» EXERCISE REQUIREMENTS
Please lay out all of the material below as a Markdown table with the columns Row and Line, numbering the rows in order, skipping blank lines and leaving out the pictures.

Material from a data collection
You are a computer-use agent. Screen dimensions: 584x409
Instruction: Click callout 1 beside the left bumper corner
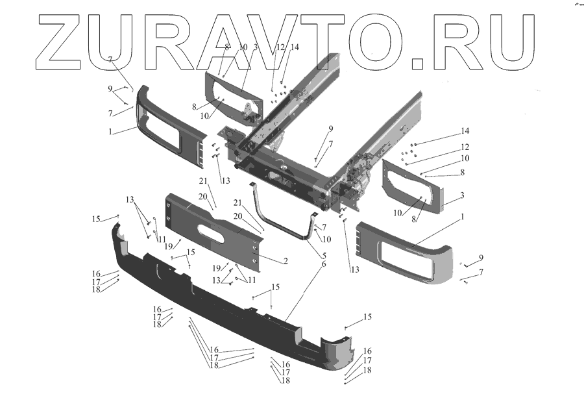click(111, 131)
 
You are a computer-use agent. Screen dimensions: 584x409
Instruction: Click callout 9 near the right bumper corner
click(481, 258)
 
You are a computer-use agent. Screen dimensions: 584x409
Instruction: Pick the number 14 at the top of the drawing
click(295, 47)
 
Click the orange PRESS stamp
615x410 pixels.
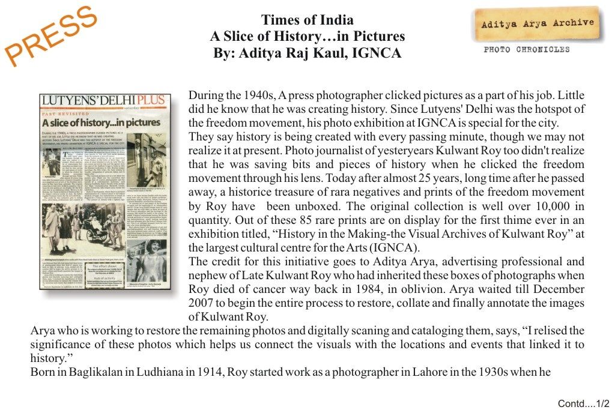[52, 35]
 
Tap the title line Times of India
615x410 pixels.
[307, 20]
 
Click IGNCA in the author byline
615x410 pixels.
[377, 53]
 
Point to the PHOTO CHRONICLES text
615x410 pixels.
[527, 50]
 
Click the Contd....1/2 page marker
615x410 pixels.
[583, 403]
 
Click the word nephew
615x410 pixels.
[208, 276]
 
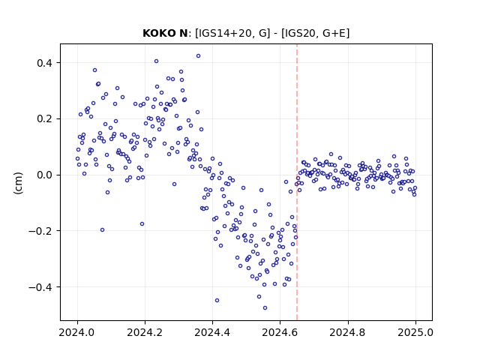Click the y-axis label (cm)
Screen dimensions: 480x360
point(18,183)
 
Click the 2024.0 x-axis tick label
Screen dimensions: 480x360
point(77,332)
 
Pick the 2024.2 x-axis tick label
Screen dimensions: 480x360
point(145,332)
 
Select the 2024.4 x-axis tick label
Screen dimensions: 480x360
point(212,332)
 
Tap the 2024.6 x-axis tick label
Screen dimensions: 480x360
point(280,332)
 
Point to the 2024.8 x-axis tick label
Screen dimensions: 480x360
point(348,332)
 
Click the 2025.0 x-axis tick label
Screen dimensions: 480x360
point(416,332)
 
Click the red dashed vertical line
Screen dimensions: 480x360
point(297,182)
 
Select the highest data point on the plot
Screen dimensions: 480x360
point(198,56)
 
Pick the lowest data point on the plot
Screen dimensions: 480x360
point(265,308)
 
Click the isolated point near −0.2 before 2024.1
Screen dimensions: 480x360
point(102,230)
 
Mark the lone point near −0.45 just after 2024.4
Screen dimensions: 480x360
point(217,300)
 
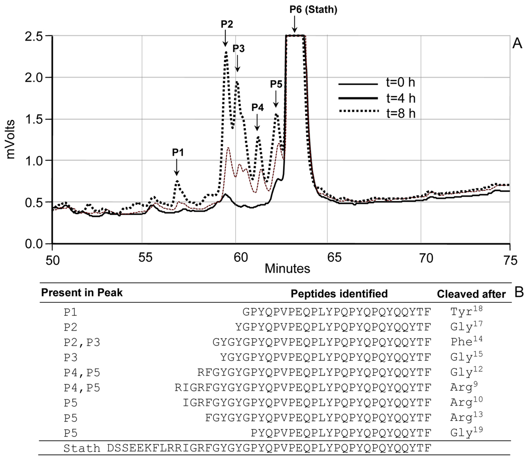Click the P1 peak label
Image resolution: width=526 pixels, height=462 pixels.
[x=178, y=153]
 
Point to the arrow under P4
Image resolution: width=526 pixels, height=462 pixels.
[x=257, y=120]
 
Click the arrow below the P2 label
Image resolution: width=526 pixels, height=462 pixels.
[x=225, y=37]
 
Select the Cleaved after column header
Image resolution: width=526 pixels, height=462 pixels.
[x=471, y=294]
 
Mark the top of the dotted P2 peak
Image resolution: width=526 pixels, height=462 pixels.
[x=226, y=52]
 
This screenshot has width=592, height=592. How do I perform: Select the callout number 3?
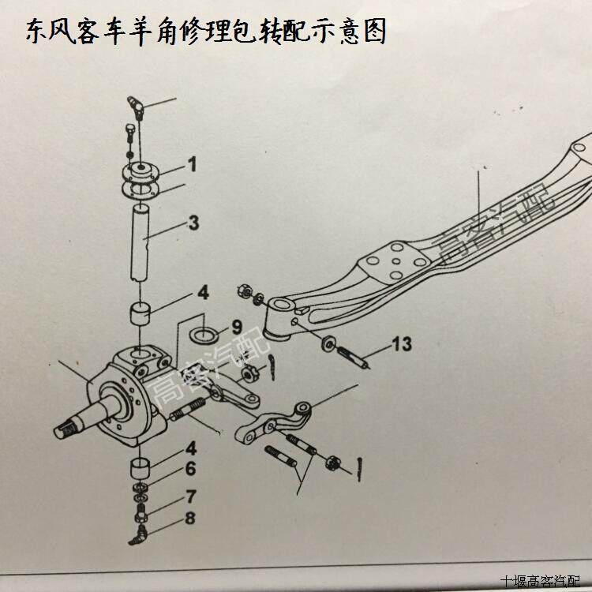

» TASK OUTPUT
| Row | Line |
|---|---|
| 1 | You are a computer-use agent. Screen dimensions: 584x409 |
| 2 | Instruction: Click callout 1 beside the left bumper corner |
| 3 | click(111, 131) |
| 4 | You are a computer-use agent. Screen dimensions: 584x409 |
| 5 | Instruction: Click callout 9 near the right bumper corner |
| 6 | click(481, 258) |
| 7 | You are a computer-use agent. Screen dimensions: 584x409 |
| 8 | Instruction: Pick the number 14 at the top of the drawing |
| 9 | click(295, 47) |
| 10 | Click the orange PRESS stamp |
| 11 | 615x410 pixels. |
| 12 | [52, 35] |
| 13 | Tap the title line Times of India |
| 14 | 615x410 pixels. |
| 15 | [307, 20] |
| 16 | Click IGNCA in the author byline |
| 17 | 615x410 pixels. |
| 18 | [377, 53] |
| 19 | Point to the PHOTO CHRONICLES text |
| 20 | 615x410 pixels. |
| 21 | [527, 50] |
| 22 | Click the Contd....1/2 page marker |
| 23 | 615x410 pixels. |
| 24 | [583, 403] |
| 25 | Click the word nephew |
| 26 | 615x410 pixels. |
| 27 | [208, 276] |
| 28 | Click the y-axis label (cm) |
| 29 | Screen dimensions: 480x360 |
| 30 | point(18,183) |
| 31 | Click the 2024.0 x-axis tick label |
| 32 | Screen dimensions: 480x360 |
| 33 | point(77,332) |
| 34 | Pick the 2024.2 x-axis tick label |
| 35 | Screen dimensions: 480x360 |
| 36 | point(145,332) |
| 37 | Select the 2024.4 x-axis tick label |
| 38 | Screen dimensions: 480x360 |
| 39 | point(212,332) |
| 40 | Tap the 2024.6 x-axis tick label |
| 41 | Screen dimensions: 480x360 |
| 42 | point(280,332) |
| 43 | Point to the 2024.8 x-axis tick label |
| 44 | Screen dimensions: 480x360 |
| 45 | point(348,332) |
| 46 | Click the 2025.0 x-axis tick label |
| 47 | Screen dimensions: 480x360 |
| 48 | point(416,332) |
| 49 | Click the red dashed vertical line |
| 50 | Screen dimensions: 480x360 |
| 51 | point(297,182) |
| 52 | Select the highest data point on the plot |
| 53 | Screen dimensions: 480x360 |
| 54 | point(198,56) |
| 55 | Pick the lowest data point on the plot |
| 56 | Screen dimensions: 480x360 |
| 57 | point(265,308) |
| 58 | Click the isolated point near −0.2 before 2024.1 |
| 59 | Screen dimensions: 480x360 |
| 60 | point(102,230) |
| 61 | Mark the lone point near −0.45 just after 2024.4 |
| 62 | Screen dimensions: 480x360 |
| 63 | point(217,300) |
| 64 | Click the P1 peak label |
| 65 | Image resolution: width=526 pixels, height=462 pixels. |
| 66 | [x=178, y=153] |
| 67 | Point to the arrow under P4 |
| 68 | Image resolution: width=526 pixels, height=462 pixels. |
| 69 | [x=257, y=120] |
| 70 | Click the arrow below the P2 label |
| 71 | Image resolution: width=526 pixels, height=462 pixels. |
| 72 | [x=225, y=37] |
| 73 | Select the Cleaved after column header |
| 74 | Image resolution: width=526 pixels, height=462 pixels. |
| 75 | [x=471, y=294] |
| 76 | Mark the top of the dotted P2 peak |
| 77 | Image resolution: width=526 pixels, height=462 pixels. |
| 78 | [x=226, y=52] |
| 79 | This screenshot has width=592, height=592. How do I perform: Select the callout number 3? |